“That’s lucky,” I say in a whisper, scared to speak too loudly in case it chases the intimacy of the moment away. “Because I care for you, too.”
He leans forwards and his lips meet mine, the featherlight kiss imparting more emotion than any other touch so far. A shiver grips me, making my limbs tremble and I’m glad I’m seated because I can’t imagine my legs supporting me right now.
“Come on,” he says, far too soon for my liking. “We’d better head into the back of the club now before I’m tempted to veto the entire evening in favour of dragging you home."
He leaves it up to my imagination what he'd do there if he did.
My suddenly fertile imagination.
Micah stands by the table and takes my arm, steering us through a door, along a dark corridor, and through into a back room where three men wait.
Three large men. One with tattoos curling across his knuckles and winding around his neck. Another with a wolf howling on his chest before disappearing into the thick scruff of his beard. The third is a looming shadow of a man, hulking over the others despite their already humongous size.
“This is Crimson. And these are my friends; Stefan, Teodor, and Baxter.” He nods to each man as he says their name.
No.
No way.
I try to turn, recognising two of the names and that’s enough that I want out. Micah senses my discomfort and slips a supportive hand around my waist, resting atop my hip. Pushing me gently towards the table.
Stefan Kovac heads the eastern Auckland silo of the syndicate and runs subsidiary operations back home in Christchurch. Baxter Balabanov is the head in Canterbury. The last man is unknown but judging from the calibre of the table, isn’t someone I want as a close acquaintance.
Before this minute, I understood Micah headed a silo of the syndicate but it’s another thing to fully realise it. To comprehend its implications.
A bomb in this room would wipe out half the organised crime in the country.
Half,at least.
I can’t think of a more dangerous place to be, but Micah isn’t letting me leave.
“Pull up a chair,” Stefan says in a voice that rumbles like thunder.
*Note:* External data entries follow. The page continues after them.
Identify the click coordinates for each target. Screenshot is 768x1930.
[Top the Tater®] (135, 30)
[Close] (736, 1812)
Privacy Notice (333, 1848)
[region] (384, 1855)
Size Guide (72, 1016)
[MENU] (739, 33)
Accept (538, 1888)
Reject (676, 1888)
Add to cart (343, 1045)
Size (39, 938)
Gauging from the size of his chest, it doesn’t have another setting. “It came as a shock to learn Micah was getting hitched.”
“What?” Baxter says, a mischievous smile playing over his lips. “Just because he likened marriage to the prison sentence he so recently escaped?” He turns to Micah with raised brows. “And when was it you spoke those words? Last Thursday?”
Micah takes the banter in stride while I sit because there isn’t another option. To think of overpowering even one of these men on my own is laughable; four doesn’t leave me any choice.
A situation that feels suffocatingly familiar.
“I’m Teodor,” the man to my right says, extending his hand. The knuckle tattoos give me pause but he takes my hand and presses a gentle kiss to the back of it. “Your surname is Petrovic?” When I nod, he adds, “Then we’re second cousins. My father is Drago Zoric.”
My head swims with the information and my lips feel so cold they must be turning blue. Drago is head of the Serbian Mafia. A group so fiendish that even my father allied with the syndicate rather than swell their ranks. “You’re Serbian?”
“I’m far more New Zealander than I am anything else but we have a direct line back to the old country.”
I bet he does.
“Relax,” he whispers, shuffling cards. “If anything happened to you, my father would see me dead in a ditch. We don’t take kindly to acts against one of our own.”
“I’m not really—”
“Sure, you are. Try as hard as you like, this is a birthright that you can’t shake off easily.”
Baxter drums his fingers on the table, checking his watch like he has somewhere better to be. But I expect all these men have somewhere better to be than here, being introduced to Micah’s fiancée. It shows the depth of their friendship that they’re spending time away from their endeavours to meet with me.
“I heard you’re acquainted with Gabriel,” he says to me between glances at the clock. “Hope the snitch hasn’t been tattling to anyone he shouldn’t, lately.”
I don’t understand the subtext, but his manner requires a response. “The snitch?”